[Opening DATASET CONTENT section]

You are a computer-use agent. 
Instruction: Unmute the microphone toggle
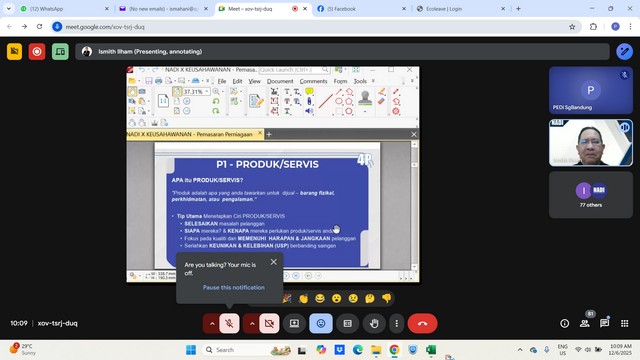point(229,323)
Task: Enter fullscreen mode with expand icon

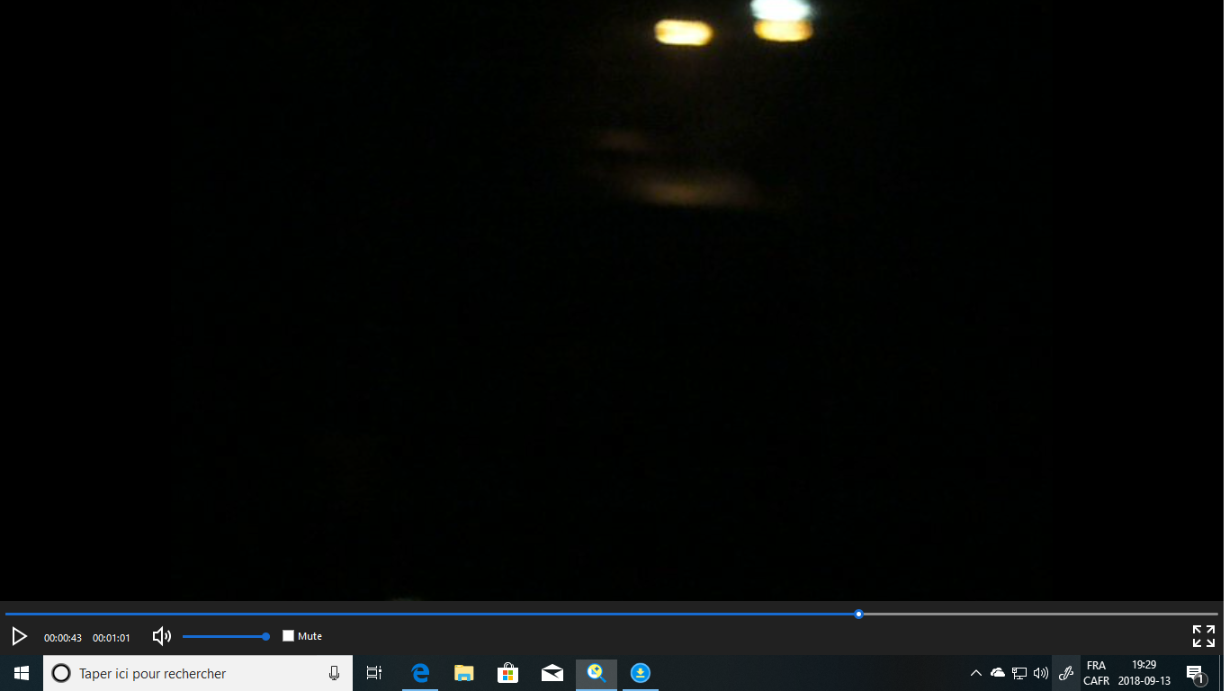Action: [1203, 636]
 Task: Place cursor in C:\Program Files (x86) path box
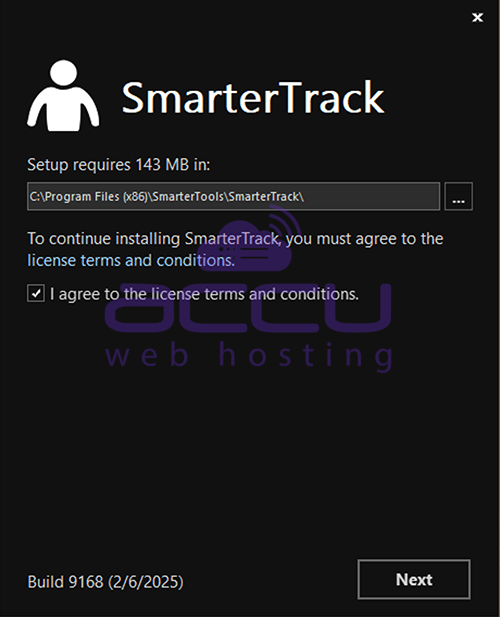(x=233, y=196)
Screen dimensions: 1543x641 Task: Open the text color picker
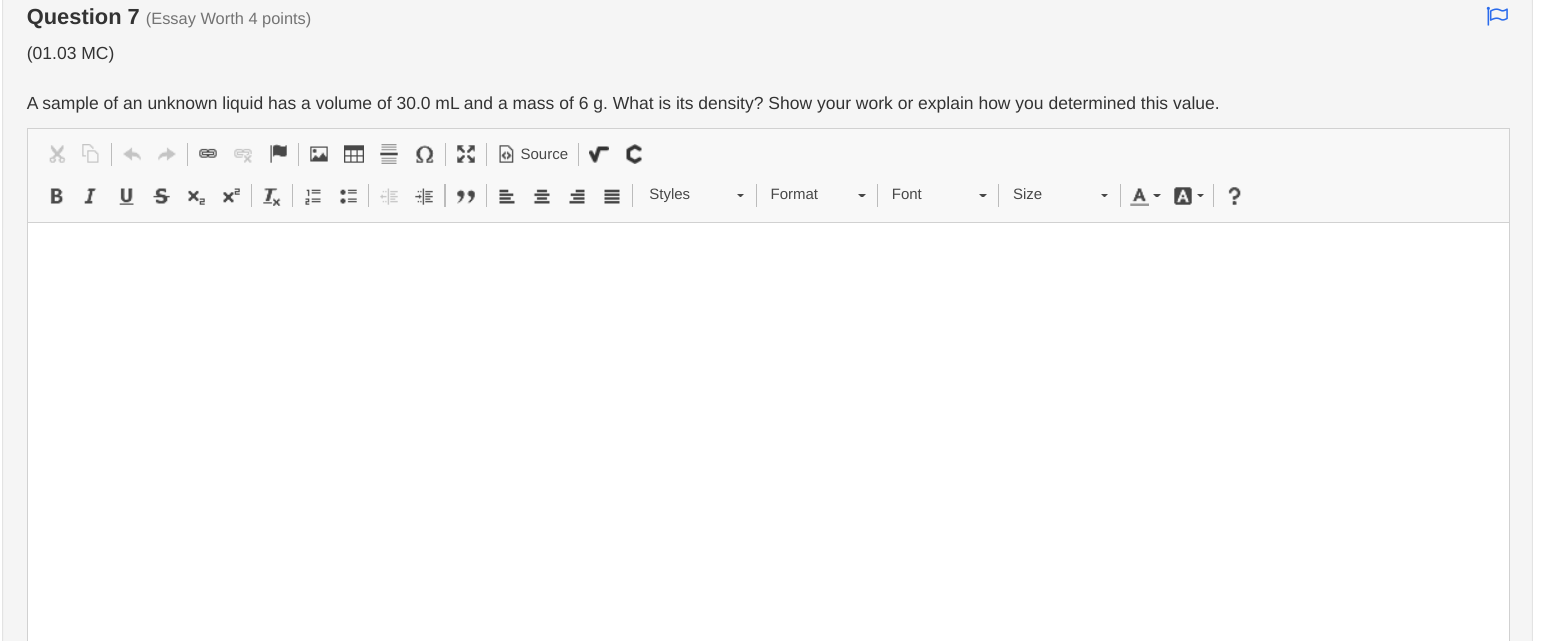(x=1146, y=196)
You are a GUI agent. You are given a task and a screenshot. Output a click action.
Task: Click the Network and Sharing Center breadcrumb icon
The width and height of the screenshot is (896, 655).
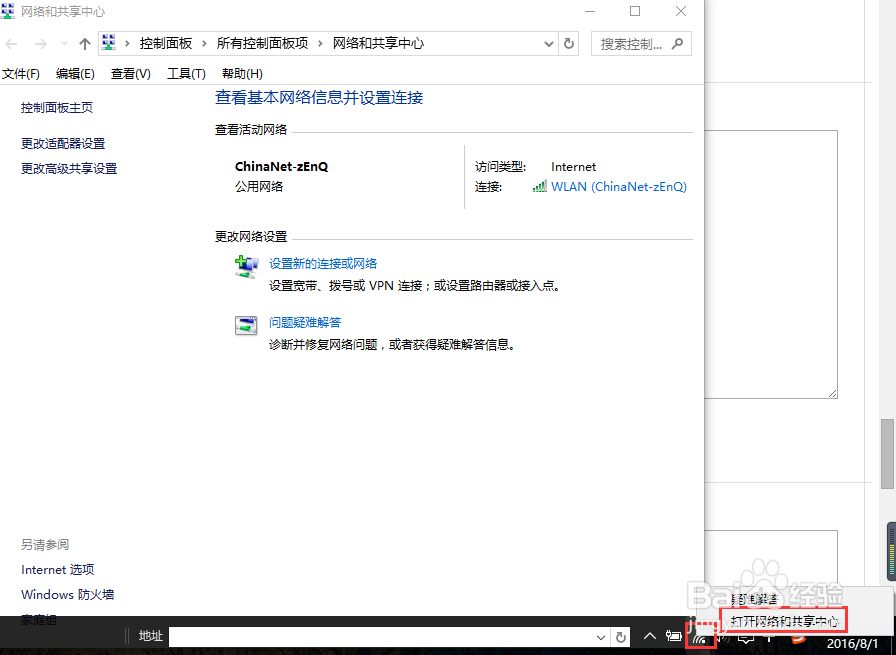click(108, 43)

[Closing DATASET CONTENT section]
[Opening DATASET CONTENT section]

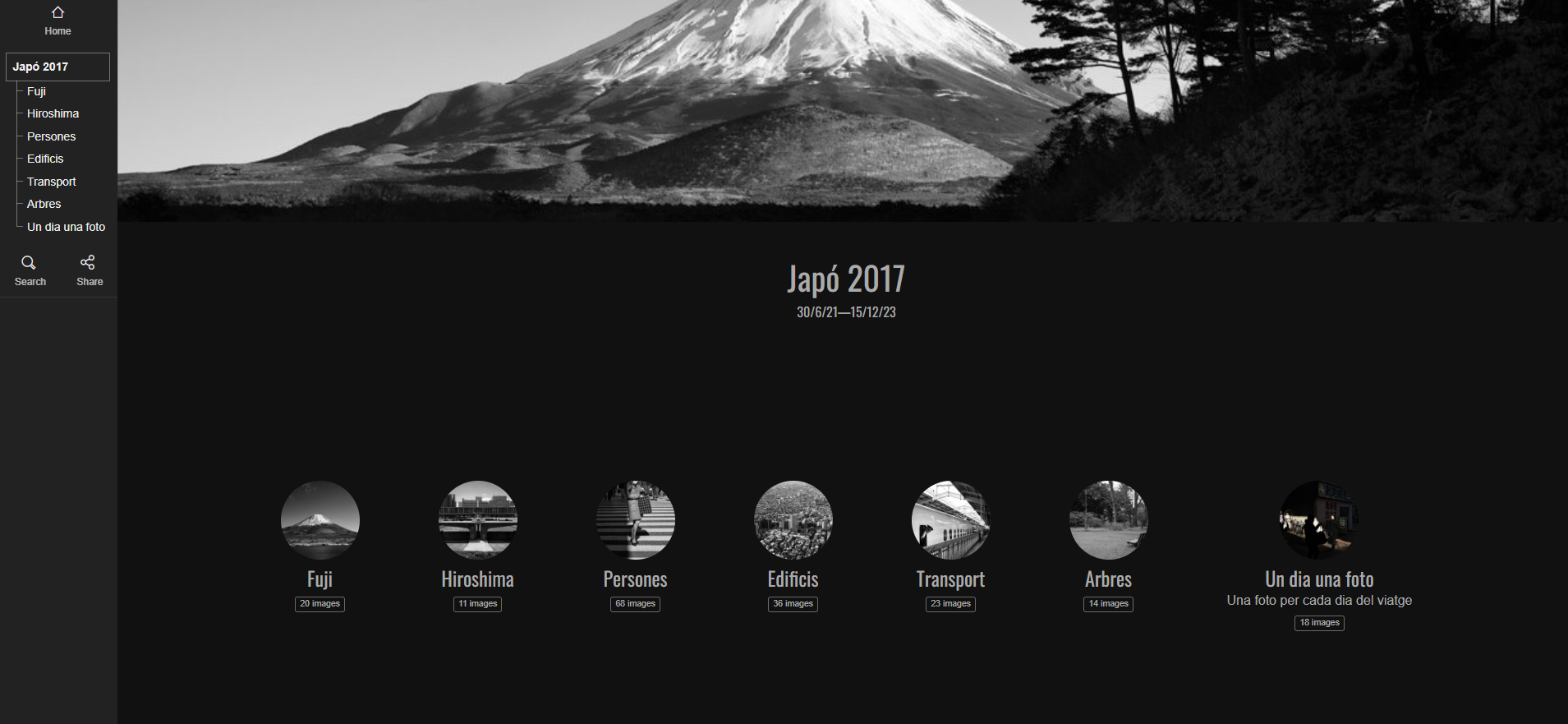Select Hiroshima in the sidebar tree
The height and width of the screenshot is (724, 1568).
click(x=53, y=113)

[Closing DATASET CONTENT section]

YOUR INSTRUCTIONS: Read the entries and show each line that mentions "agent".

SOLUTION BELOW:
You are a computer-use agent. 
You are a GUI agent. You are given a task and a screenshot. Output a click action.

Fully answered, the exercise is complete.